▸ **ABOUT THIS EXERCISE**
Return the records below exactly, leaving nothing out.

___ DATASET RECORDS ___

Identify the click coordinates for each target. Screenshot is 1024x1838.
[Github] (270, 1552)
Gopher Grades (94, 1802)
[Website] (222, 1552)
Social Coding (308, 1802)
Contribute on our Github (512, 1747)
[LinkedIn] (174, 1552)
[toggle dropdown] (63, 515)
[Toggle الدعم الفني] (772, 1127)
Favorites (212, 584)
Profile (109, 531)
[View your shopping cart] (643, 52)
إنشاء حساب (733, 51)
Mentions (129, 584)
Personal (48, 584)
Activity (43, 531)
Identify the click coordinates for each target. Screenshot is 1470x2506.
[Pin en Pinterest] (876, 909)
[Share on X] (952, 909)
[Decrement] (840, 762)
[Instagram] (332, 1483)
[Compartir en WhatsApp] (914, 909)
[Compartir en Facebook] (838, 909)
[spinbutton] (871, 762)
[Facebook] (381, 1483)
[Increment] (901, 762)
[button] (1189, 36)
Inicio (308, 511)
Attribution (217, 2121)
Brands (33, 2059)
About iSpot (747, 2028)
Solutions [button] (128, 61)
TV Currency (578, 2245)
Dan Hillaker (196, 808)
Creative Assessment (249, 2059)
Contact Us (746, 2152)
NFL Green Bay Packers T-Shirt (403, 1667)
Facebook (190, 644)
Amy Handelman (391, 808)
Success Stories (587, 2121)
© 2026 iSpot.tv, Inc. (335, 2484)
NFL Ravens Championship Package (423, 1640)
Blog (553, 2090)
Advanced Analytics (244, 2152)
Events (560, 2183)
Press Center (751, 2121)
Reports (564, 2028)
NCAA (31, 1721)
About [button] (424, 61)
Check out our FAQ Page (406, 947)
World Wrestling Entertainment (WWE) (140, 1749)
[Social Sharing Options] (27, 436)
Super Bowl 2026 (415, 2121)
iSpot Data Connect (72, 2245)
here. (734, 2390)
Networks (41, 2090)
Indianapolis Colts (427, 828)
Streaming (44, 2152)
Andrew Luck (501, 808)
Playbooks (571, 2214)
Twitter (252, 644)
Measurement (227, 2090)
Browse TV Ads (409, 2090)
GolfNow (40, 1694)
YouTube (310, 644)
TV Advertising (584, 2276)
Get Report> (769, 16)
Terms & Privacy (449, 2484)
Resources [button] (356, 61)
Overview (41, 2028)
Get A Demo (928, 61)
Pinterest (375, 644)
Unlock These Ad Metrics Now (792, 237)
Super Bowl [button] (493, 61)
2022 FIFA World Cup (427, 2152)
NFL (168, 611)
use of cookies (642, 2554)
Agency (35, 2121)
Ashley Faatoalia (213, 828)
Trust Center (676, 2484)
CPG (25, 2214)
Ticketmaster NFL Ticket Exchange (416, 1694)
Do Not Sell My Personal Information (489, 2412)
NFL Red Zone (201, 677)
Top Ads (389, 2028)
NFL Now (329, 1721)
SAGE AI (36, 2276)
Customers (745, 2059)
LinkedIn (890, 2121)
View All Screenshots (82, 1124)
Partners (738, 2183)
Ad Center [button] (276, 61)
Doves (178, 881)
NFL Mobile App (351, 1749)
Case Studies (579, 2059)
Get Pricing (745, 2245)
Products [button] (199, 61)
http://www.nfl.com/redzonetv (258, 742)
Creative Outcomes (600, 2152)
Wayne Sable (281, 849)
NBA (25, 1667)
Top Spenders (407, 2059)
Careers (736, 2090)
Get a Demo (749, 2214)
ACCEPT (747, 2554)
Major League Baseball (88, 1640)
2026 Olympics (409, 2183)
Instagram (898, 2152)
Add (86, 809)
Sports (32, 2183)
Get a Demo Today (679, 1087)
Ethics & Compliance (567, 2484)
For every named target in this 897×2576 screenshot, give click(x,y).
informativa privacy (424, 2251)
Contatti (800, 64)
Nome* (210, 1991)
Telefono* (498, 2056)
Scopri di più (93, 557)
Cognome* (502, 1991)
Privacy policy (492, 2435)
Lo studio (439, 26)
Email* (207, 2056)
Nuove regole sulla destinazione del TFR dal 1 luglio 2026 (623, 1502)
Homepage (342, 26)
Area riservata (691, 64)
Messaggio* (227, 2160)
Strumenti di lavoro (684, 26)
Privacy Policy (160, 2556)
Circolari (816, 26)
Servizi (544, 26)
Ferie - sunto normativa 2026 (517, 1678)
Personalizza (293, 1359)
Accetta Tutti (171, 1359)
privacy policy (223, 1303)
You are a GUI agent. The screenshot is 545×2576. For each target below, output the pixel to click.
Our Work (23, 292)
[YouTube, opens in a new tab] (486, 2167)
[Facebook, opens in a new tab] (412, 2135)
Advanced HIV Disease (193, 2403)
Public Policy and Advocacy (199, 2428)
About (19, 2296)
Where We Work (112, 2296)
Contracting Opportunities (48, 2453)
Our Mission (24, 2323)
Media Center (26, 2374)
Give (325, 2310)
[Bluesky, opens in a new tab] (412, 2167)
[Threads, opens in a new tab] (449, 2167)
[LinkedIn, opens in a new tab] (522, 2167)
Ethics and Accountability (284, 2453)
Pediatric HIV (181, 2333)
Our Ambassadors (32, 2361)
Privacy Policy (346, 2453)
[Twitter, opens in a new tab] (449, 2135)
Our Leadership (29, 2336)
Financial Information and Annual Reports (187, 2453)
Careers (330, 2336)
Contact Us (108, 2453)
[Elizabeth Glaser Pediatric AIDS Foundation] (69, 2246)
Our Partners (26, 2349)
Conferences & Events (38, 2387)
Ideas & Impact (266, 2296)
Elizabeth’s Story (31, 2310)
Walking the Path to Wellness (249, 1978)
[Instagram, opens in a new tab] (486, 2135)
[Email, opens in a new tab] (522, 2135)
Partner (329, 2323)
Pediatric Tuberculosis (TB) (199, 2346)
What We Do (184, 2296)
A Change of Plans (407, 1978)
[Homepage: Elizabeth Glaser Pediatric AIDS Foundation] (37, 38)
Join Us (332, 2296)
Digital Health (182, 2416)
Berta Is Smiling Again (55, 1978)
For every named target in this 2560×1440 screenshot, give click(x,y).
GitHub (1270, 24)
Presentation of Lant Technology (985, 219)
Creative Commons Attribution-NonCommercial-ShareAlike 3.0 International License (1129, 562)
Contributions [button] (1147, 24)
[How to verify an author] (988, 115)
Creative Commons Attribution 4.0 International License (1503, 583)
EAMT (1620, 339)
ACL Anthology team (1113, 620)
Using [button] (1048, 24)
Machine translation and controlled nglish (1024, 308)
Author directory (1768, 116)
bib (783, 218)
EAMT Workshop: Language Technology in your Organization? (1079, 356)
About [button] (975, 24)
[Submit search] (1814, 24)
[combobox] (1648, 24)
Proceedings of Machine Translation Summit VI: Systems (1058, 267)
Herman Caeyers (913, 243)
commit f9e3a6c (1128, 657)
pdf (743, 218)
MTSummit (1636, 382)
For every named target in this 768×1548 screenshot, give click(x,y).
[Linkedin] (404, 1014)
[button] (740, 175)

___

▸ **TASK OUTPUT**
Identify the click coordinates for each target. Screenshot is 1024x1838.
[Github] (270, 1552)
Gopher Grades (94, 1802)
[Website] (222, 1552)
Social Coding (308, 1802)
Contribute on our Github (512, 1747)
[LinkedIn] (174, 1552)
[toggle dropdown] (63, 515)
[Toggle الدعم الفني] (772, 1127)
Favorites (212, 584)
Profile (109, 531)
[View your shopping cart] (643, 52)
إنشاء حساب (733, 51)
Mentions (129, 584)
Personal (48, 584)
Activity (43, 531)
Identify the click coordinates for each target. Screenshot is 1470x2506.
[Pin en Pinterest] (876, 909)
[Share on X] (952, 909)
[Decrement] (840, 762)
[Instagram] (332, 1483)
[Compartir en WhatsApp] (914, 909)
[Compartir en Facebook] (838, 909)
[spinbutton] (871, 762)
[Facebook] (381, 1483)
[Increment] (901, 762)
[button] (1189, 36)
Inicio (308, 511)
Attribution (217, 2121)
Brands (33, 2059)
About iSpot (747, 2028)
Solutions [button] (128, 61)
TV Currency (578, 2245)
Dan Hillaker (196, 808)
Creative Assessment (249, 2059)
Contact Us (746, 2152)
NFL Green Bay Packers T-Shirt (403, 1667)
Facebook (190, 644)
Amy Handelman (391, 808)
Success Stories (587, 2121)
© 2026 iSpot.tv, Inc. (335, 2484)
NFL Ravens Championship Package (423, 1640)
Blog (553, 2090)
Advanced Analytics (244, 2152)
Events (560, 2183)
Press Center (751, 2121)
Reports (564, 2028)
NCAA (31, 1721)
About [button] (424, 61)
Check out our FAQ Page (406, 947)
World Wrestling Entertainment (WWE) (140, 1749)
[Social Sharing Options] (27, 436)
Super Bowl 2026 (415, 2121)
iSpot Data Connect (72, 2245)
here. (734, 2390)
Networks (41, 2090)
Indianapolis Colts (427, 828)
Streaming (44, 2152)
Andrew Luck (501, 808)
Playbooks (571, 2214)
Twitter (252, 644)
Measurement (227, 2090)
Browse TV Ads (409, 2090)
GolfNow (40, 1694)
YouTube (310, 644)
TV Advertising (584, 2276)
Get Report> (769, 16)
Terms & Privacy (449, 2484)
Resources [button] (356, 61)
Overview (41, 2028)
Get A Demo (928, 61)
Pinterest (375, 644)
Unlock These Ad Metrics Now (792, 237)
Super Bowl [button] (493, 61)
2022 FIFA World Cup (427, 2152)
NFL (168, 611)
use of cookies (642, 2554)
Agency (35, 2121)
Ashley Faatoalia (213, 828)
Trust Center (676, 2484)
CPG (25, 2214)
Ticketmaster NFL Ticket Exchange (416, 1694)
Do Not Sell My Personal Information (489, 2412)
NFL Red Zone (201, 677)
Top Ads (389, 2028)
NFL Now (329, 1721)
SAGE AI (36, 2276)
Customers (745, 2059)
LinkedIn (890, 2121)
View All Screenshots (82, 1124)
Partners (738, 2183)
Ad Center [button] (276, 61)
Doves (178, 881)
NFL Mobile App (351, 1749)
Case Studies (579, 2059)
Get Pricing (745, 2245)
Products [button] (199, 61)
http://www.nfl.com/redzonetv (258, 742)
Creative Outcomes (600, 2152)
Wayne Sable (281, 849)
NBA (25, 1667)
Top Spenders (407, 2059)
Careers (736, 2090)
Get a Demo (749, 2214)
ACCEPT (747, 2554)
Major League Baseball (88, 1640)
2026 Olympics (409, 2183)
Instagram (898, 2152)
Add (86, 809)
Sports (32, 2183)
Get a Demo Today (679, 1087)
Ethics & Compliance (567, 2484)
For every named target in this 897×2576 screenshot, give click(x,y).
informativa privacy (424, 2251)
Contatti (800, 64)
Nome* (210, 1991)
Telefono* (498, 2056)
Scopri di più (93, 557)
Cognome* (502, 1991)
Privacy policy (492, 2435)
Lo studio (439, 26)
Email* (207, 2056)
Nuove regole sulla destinazione del TFR dal 1 luglio 2026 (623, 1502)
Homepage (342, 26)
Area riservata (691, 64)
Messaggio* (227, 2160)
Strumenti di lavoro (684, 26)
Privacy Policy (160, 2556)
Circolari (816, 26)
Servizi (544, 26)
Ferie - sunto normativa 2026 (517, 1678)
Personalizza (293, 1359)
Accetta Tutti (171, 1359)
privacy policy (223, 1303)
You are a GUI agent. The screenshot is 545×2576. For each target below, output the pixel to click.
Our Work (23, 292)
[YouTube, opens in a new tab] (486, 2167)
[Facebook, opens in a new tab] (412, 2135)
Advanced HIV Disease (193, 2403)
Public Policy and Advocacy (199, 2428)
About (19, 2296)
Where We Work (112, 2296)
Contracting Opportunities (48, 2453)
Our Mission (24, 2323)
Media Center (26, 2374)
Give (325, 2310)
[Bluesky, opens in a new tab] (412, 2167)
[Threads, opens in a new tab] (449, 2167)
[LinkedIn, opens in a new tab] (522, 2167)
Ethics and Accountability (284, 2453)
Pediatric HIV (181, 2333)
Our Ambassadors (32, 2361)
Privacy Policy (346, 2453)
[Twitter, opens in a new tab] (449, 2135)
Our Leadership (29, 2336)
Financial Information and Annual Reports (187, 2453)
Careers (330, 2336)
Contact Us (108, 2453)
[Elizabeth Glaser Pediatric AIDS Foundation] (69, 2246)
Our Partners (26, 2349)
Conferences & Events (38, 2387)
Ideas & Impact (266, 2296)
Elizabeth’s Story (31, 2310)
Walking the Path to Wellness (249, 1978)
[Instagram, opens in a new tab] (486, 2135)
[Email, opens in a new tab] (522, 2135)
Partner (329, 2323)
Pediatric Tuberculosis (TB) (199, 2346)
What We Do (184, 2296)
A Change of Plans (407, 1978)
[Homepage: Elizabeth Glaser Pediatric AIDS Foundation] (37, 38)
Join Us (332, 2296)
Digital Health (182, 2416)
Berta Is Smiling Again (55, 1978)
For every named target in this 2560×1440 screenshot, give click(x,y).
GitHub (1270, 24)
Presentation of Lant Technology (985, 219)
Creative Commons Attribution-NonCommercial-ShareAlike 3.0 International License (1129, 562)
Contributions [button] (1147, 24)
[How to verify an author] (988, 115)
Creative Commons Attribution 4.0 International License (1503, 583)
EAMT (1620, 339)
ACL Anthology team (1113, 620)
Using [button] (1048, 24)
Machine translation and controlled nglish (1024, 308)
Author directory (1768, 116)
bib (783, 218)
EAMT Workshop: Language Technology in your Organization? (1079, 356)
About [button] (975, 24)
[Submit search] (1814, 24)
[combobox] (1648, 24)
Proceedings of Machine Translation Summit VI: Systems (1058, 267)
Herman Caeyers (913, 243)
commit f9e3a6c (1128, 657)
pdf (743, 218)
MTSummit (1636, 382)
For every named target in this 768×1548 screenshot, give click(x,y).
[Linkedin] (404, 1014)
[button] (740, 175)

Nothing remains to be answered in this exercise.